Task to carry out:
In the material below, find the line containing "Screen dimensions: 1024x576" and the line containing "Switch to the HOME tab in MATLAB", then reproduce exactly both of them and every line between, and nothing else.

Given data:
━━━━
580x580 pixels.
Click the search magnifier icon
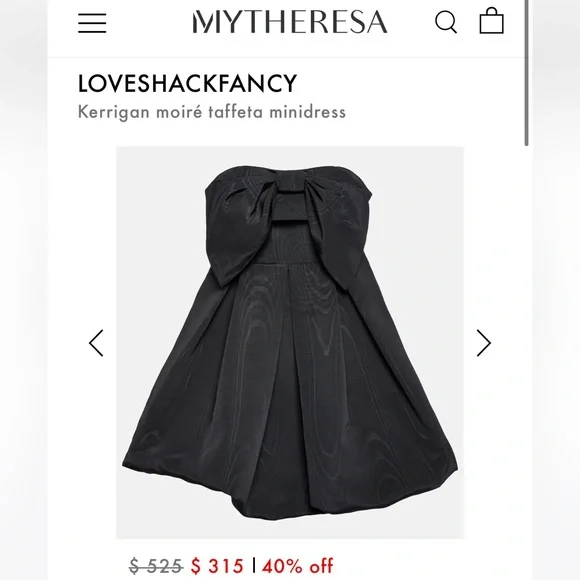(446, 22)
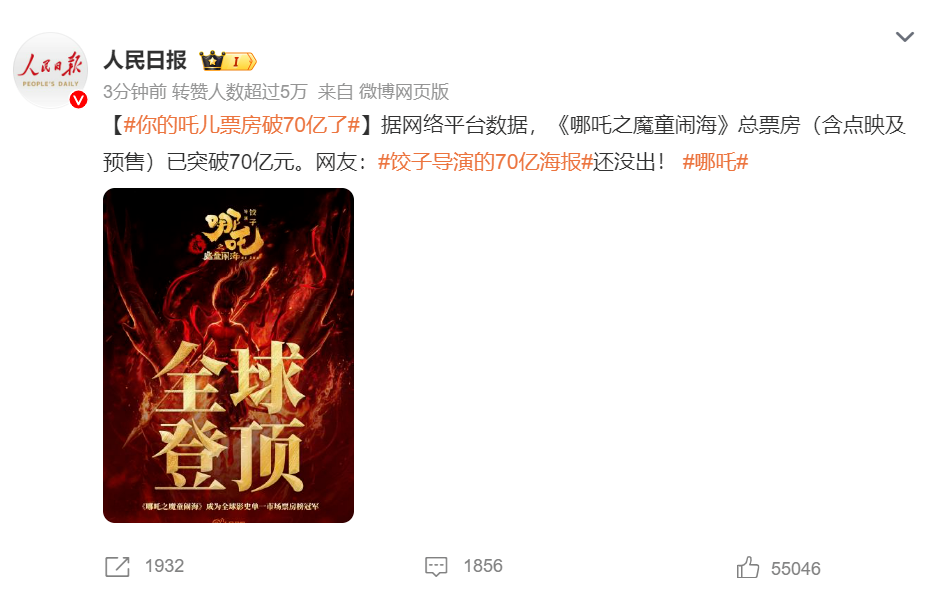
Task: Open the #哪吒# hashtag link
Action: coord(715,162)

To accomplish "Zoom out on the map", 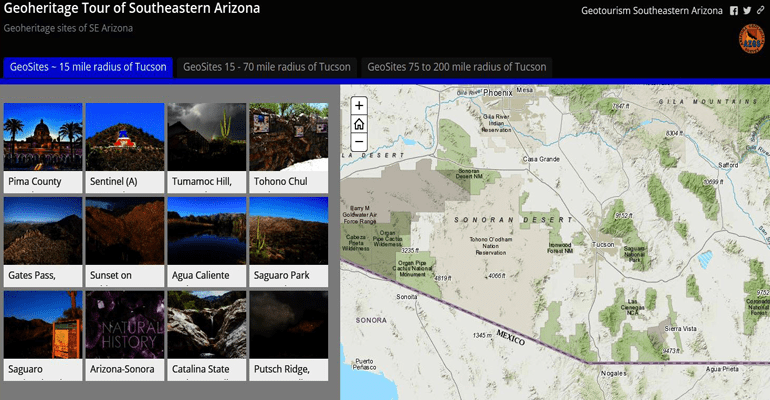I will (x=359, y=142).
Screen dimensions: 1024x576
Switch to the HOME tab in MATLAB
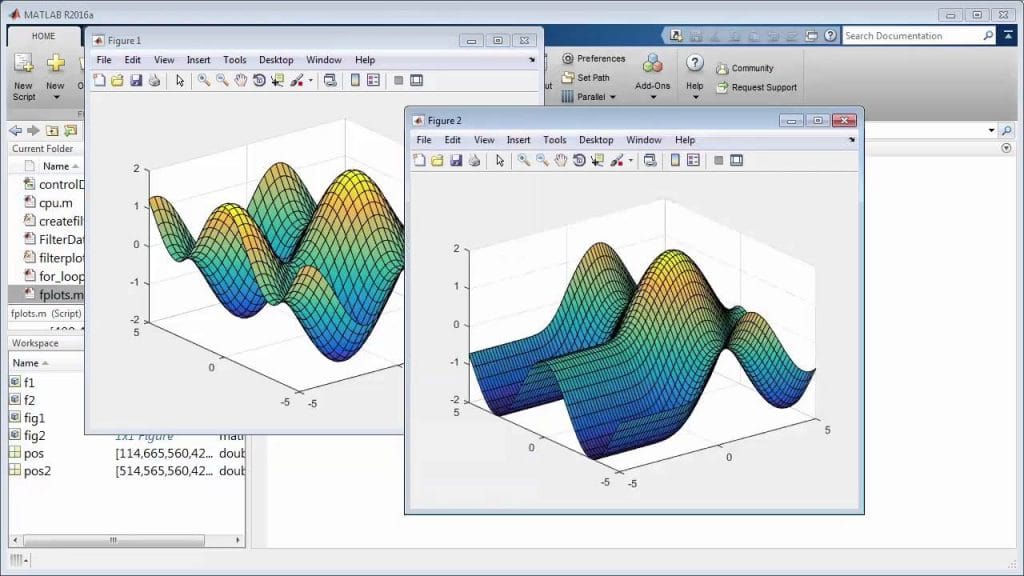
━━━━
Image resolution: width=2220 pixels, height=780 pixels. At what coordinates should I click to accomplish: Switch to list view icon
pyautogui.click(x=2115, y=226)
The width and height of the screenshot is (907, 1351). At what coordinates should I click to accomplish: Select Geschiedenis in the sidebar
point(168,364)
━━━━
Result of this task:
Screen dimensions: 1024x576
Switch to the HOME tab in MATLAB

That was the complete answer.